Après avoir bien joué, sessé, passé et beluté temps, convenoit boire quelque peu, — c’estoient unze peguadz pour homme, — et, soubdain après bancqueter, c’estoit sus un beau banc ou en beau plein lict s’estendre et dormir deux ou troys heures, sans mal penser ny mal dire.

Luy esveillé, secouoit un peu les aureilles. Ce pendent estoit apporté vin frais ; là beuvoyt mieulx que jamais.

Ponocrates luy remonstroit que c’estoit mauvaise diete ainsi boyre apres dormir.

«  C’est (respondist Gargantua) la vraye vie des Peres, car de ma nature je dors sallé, et le dormir m’a valu autant de jambon. »

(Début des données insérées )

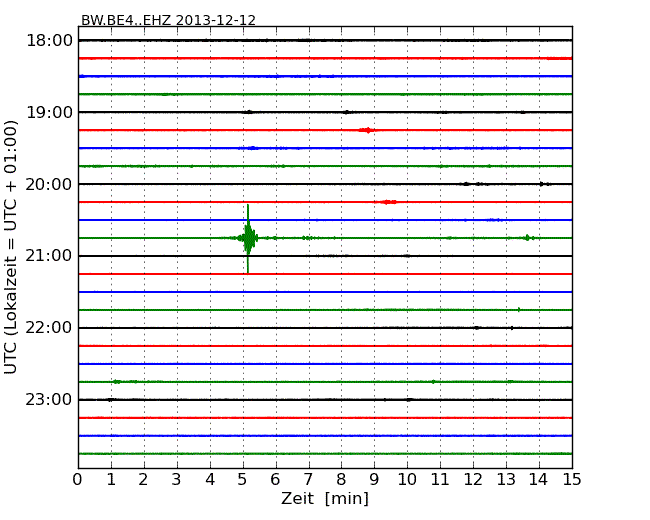Select the 22:00 y-axis tick label
Viewport: 650px width, 520px height.
coord(49,328)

Puis commençoit estudier quelque peu, et patenostres en avant, pour lesquelles mieulx en forme expedier montoit sus une vieille mulle, laquelle avoit servy neuf Roys. Ainsi marmotant de la bouche et dodelinant de la teste, alloit veoir prendre quelque connil aux filletz.

Au retour se transportoit en la cuysine pour sçavoir quel roust estoit en broche.

Et souppoit très bien, par ma conscience ! et voluntiers convioit quelques beuveurs de ses voisins, avec lesquelz, beuvant d’autant, comptoient des vieux jusques es nouveaulx. Entre aultres avoit pour domesticques les seigneurs du Fou, de Gourville, de Grignault et de Marigny.

Après soupper venoient en place les beaux Evangiles de boys, c’est à dire force tabliers, ou le beau flux. Un, deux, troys, ou à toutes restes pour abreger, ou bien alloient voit les garses d’entour, et petitz bancquetz parmy, collations et arriere collations. Puis dormoit sans desbrider jusques au lendemain huict heures.